The shell does a toString on keys (Since there is no 'typing' in hbase,
there is no way for it to know type of what has been stored). If you want
things to look good in shell, make the key the String bytes; i.e. store
Bytes.toBytes(IntWritable.toString()) instead of
Bytes.toBytes(IntWritable.get()).
You probably want to zero pad the ints you are using as keys so they sort
properly: i.e. '2' sorts < '10, etc. See PerformanceEvaluation.java in
src/test for example that uses formatting to add the zeros.
St.Ack
On Fri, Nov 28, 2008 at 3:59 PM, Nishant Khurana <[EMAIL PROTECTED]>wrote:
> Hi Stack,
> When I am trying to add multiple values to the same column, I couldn't see
> those if I scan through the tables.
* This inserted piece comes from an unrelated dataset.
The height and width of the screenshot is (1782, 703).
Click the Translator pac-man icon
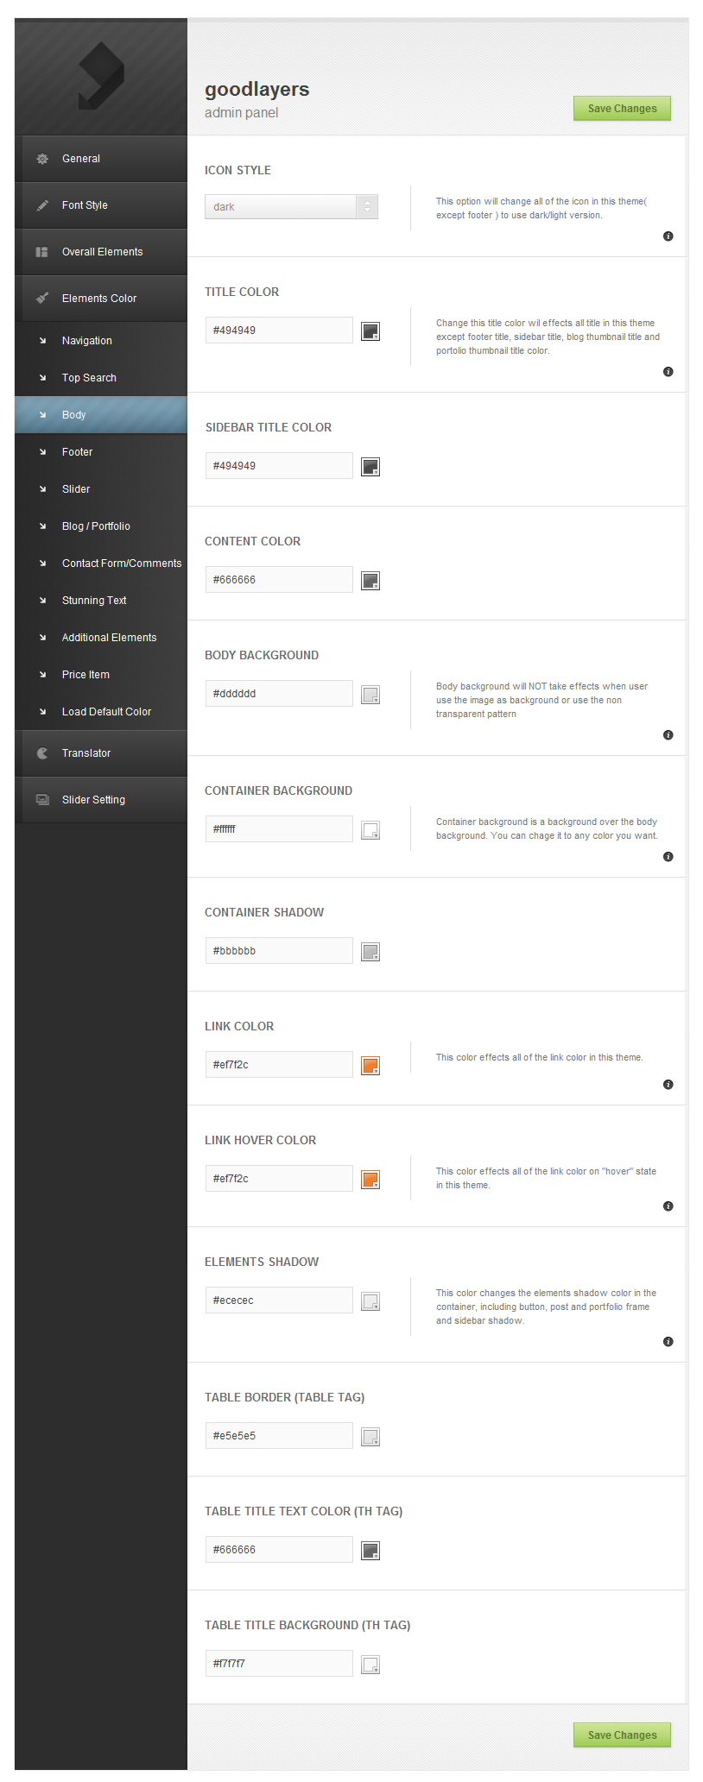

I did what you suggested and here is
> the
> code I have written :
>
> public class UploadMoviesInfo extends Configured implements Tool
> {
> public static class MapClass extends MapReduceBase implements
> Mapper<LongWritable, Text, IntWritable, MapWritable>
> {
> public void map(LongWritable key, Text value,
> OutputCollector<IntWritable, MapWritable> output, Reporter reporter) throws
> IOException
> {
> String line = value.toString();
> String[] result = line.split("%");
> MapWritable mw = new MapWritable();
> mw.put(new Text("name:name"), new Text(result[1].toString()));
> mw.put(new Text("rating_value:rating_value"), new
> Text(result[2].toString()));
> mw.put(new Text("country:country"), new
> Text(result[3].toString()));
> String[] genres = result[4].split(",");
> int b = new Integer(result[0]).intValue();
> IntWritable iw = new IntWritable(b);
> for(int i=0;i<genres.length;i++)
> {
> mw.put(new Text("genre:genre"), new Text(genres[i]));
> output.collect(iw, mw);
> }
> }
> }
>
> public static class ReduceClass extends TableReduce<IntWritable,
> MapWritable>
> {
> @Override
> public void reduce(IntWritable key, Iterator<MapWritable> values,
> OutputCollector<ImmutableBytesWritable, BatchUpdate> output, Reporter
> reporter) throws IOException
> {
> reporter.setStatus("Reducer committing " + key);
> ImmutableBytesWritable ibw = new
> ImmutableBytesWritable(Bytes.toBytes(key.get()));
> BatchUpdate outval = new BatchUpdate(Bytes.toBytes(key.get()));
> while (values.hasNext())
> {
> MapWritable hmw = new MapWritable(values.next());
> outval.put("rating_value:", Bytes.toBytes(hmw.get(new
> Text("rating_value:rating_value")).toString()));
> outval.put("name:", Bytes.toBytes(hmw.get(new
> Text("name:name")).toString()));
> outval.put("country:", Bytes.toBytes(hmw.get(new
> Text("country:country")).toString()));
> outval.put("genre:", Bytes.toBytes(hmw.get(new
> Text("genre:genre")).toString()));
> output.collect(ibw,outval);
> }
> }
> }
>
>
>
> The text file I am parsing looks like this :
> 1808512447%Never Die Alone%A%United States%Action/Adventure, Thriller,
> Crime/Gangster, Adaptation
> 1807776058%Lilo and Stitch%PG-13%United States%Comedy, Kids/Family, Science
> Fiction/Fantasy, Animation
> 1808467879%Something's Gotta Give%PG-13%United States%Comedy, Romance
> 1809809725%Aqua Teen Hunger Force Colon Movie Film for Theaters%PG%United
> States%Comedy, Animation, Adaptation
> 1809423256%Lady Chatterley%PG-13%France%Art/Foreign, Drama, Adaptation
> 1808573131%The Blind Swordsman: Zatoichi%PG-13%Japan%Action/Adventure,
> Art/Foreign, Drama
> 1809374864%Ossessione%PG-13%Italy%Drama
> 1808746739%Love%Unrated%United States%Thriller
>
> So according to this my genre column should have 4 genres (comma separated)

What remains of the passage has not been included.